Aim of the task ->
Make an exact copy of all the entries shown below.

Saved data entries ->
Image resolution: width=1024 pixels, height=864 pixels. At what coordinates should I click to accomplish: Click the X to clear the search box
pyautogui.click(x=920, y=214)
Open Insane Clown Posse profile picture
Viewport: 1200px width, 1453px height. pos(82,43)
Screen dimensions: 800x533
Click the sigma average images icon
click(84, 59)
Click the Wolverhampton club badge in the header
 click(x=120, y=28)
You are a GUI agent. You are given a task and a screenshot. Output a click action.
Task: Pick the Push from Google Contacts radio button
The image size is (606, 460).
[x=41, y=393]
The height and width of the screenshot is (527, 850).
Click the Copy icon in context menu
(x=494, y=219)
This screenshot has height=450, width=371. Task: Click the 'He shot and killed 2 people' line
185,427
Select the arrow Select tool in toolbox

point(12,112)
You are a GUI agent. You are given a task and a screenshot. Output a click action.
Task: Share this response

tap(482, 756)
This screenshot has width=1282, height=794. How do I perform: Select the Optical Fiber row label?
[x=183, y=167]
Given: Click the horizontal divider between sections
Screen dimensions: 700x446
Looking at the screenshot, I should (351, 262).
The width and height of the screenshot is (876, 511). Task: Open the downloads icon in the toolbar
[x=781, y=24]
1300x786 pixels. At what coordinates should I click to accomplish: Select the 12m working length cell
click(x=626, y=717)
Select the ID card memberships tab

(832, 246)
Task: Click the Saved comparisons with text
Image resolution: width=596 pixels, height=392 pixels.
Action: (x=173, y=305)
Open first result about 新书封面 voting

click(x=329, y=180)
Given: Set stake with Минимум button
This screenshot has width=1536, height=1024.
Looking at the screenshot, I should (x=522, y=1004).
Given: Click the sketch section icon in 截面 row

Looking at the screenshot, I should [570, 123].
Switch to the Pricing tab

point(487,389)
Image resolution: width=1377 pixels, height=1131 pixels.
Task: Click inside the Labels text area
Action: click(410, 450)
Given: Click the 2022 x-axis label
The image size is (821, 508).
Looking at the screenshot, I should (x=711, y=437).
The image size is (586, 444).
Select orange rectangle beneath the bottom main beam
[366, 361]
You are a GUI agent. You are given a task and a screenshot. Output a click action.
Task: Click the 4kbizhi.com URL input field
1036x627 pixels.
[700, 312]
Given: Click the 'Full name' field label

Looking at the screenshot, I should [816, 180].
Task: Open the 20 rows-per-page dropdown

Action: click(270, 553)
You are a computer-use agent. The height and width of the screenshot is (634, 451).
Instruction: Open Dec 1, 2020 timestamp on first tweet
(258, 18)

Exercise solution ->
Image resolution: width=1024 pixels, height=864 pixels. At what coordinates should I click to accomplish: Click the X to clear the search box
pyautogui.click(x=920, y=214)
Open Insane Clown Posse profile picture
Viewport: 1200px width, 1453px height. pos(82,43)
Screen dimensions: 800x533
Click the sigma average images icon
click(84, 59)
Click the Wolverhampton club badge in the header
 click(x=120, y=28)
You are a GUI agent. You are given a task and a screenshot. Output a click action.
Task: Pick the Push from Google Contacts radio button
The image size is (606, 460).
[x=41, y=393]
The height and width of the screenshot is (527, 850).
Click the Copy icon in context menu
(x=494, y=219)
This screenshot has height=450, width=371. Task: Click the 'He shot and killed 2 people' line
185,427
Select the arrow Select tool in toolbox

point(12,112)
You are a GUI agent. You are given a task and a screenshot. Output a click action.
Task: Share this response

tap(482, 756)
This screenshot has width=1282, height=794. How do I perform: Select the Optical Fiber row label?
[x=183, y=167]
Given: Click the horizontal divider between sections
Screen dimensions: 700x446
Looking at the screenshot, I should (351, 262).
The width and height of the screenshot is (876, 511). Task: Open the downloads icon in the toolbar
[x=781, y=24]
1300x786 pixels. At what coordinates should I click to accomplish: Select the 12m working length cell
click(x=626, y=717)
Select the ID card memberships tab

(832, 246)
Task: Click the Saved comparisons with text
Image resolution: width=596 pixels, height=392 pixels.
Action: (x=173, y=305)
Open first result about 新书封面 voting

click(x=329, y=180)
Given: Set stake with Минимум button
This screenshot has width=1536, height=1024.
Looking at the screenshot, I should (x=522, y=1004).
Given: Click the sketch section icon in 截面 row

Looking at the screenshot, I should [570, 123].
Switch to the Pricing tab

point(487,389)
Image resolution: width=1377 pixels, height=1131 pixels.
Task: Click inside the Labels text area
Action: click(410, 450)
Given: Click the 2022 x-axis label
The image size is (821, 508).
Looking at the screenshot, I should (x=711, y=437).
The image size is (586, 444).
Select orange rectangle beneath the bottom main beam
[366, 361]
You are a GUI agent. You are given a task and a screenshot. Output a click action.
Task: Click the 4kbizhi.com URL input field
1036x627 pixels.
[700, 312]
Given: Click the 'Full name' field label

Looking at the screenshot, I should [816, 180].
Task: Open the 20 rows-per-page dropdown

Action: click(270, 553)
You are a computer-use agent. The height and width of the screenshot is (634, 451).
Instruction: Open Dec 1, 2020 timestamp on first tweet
(258, 18)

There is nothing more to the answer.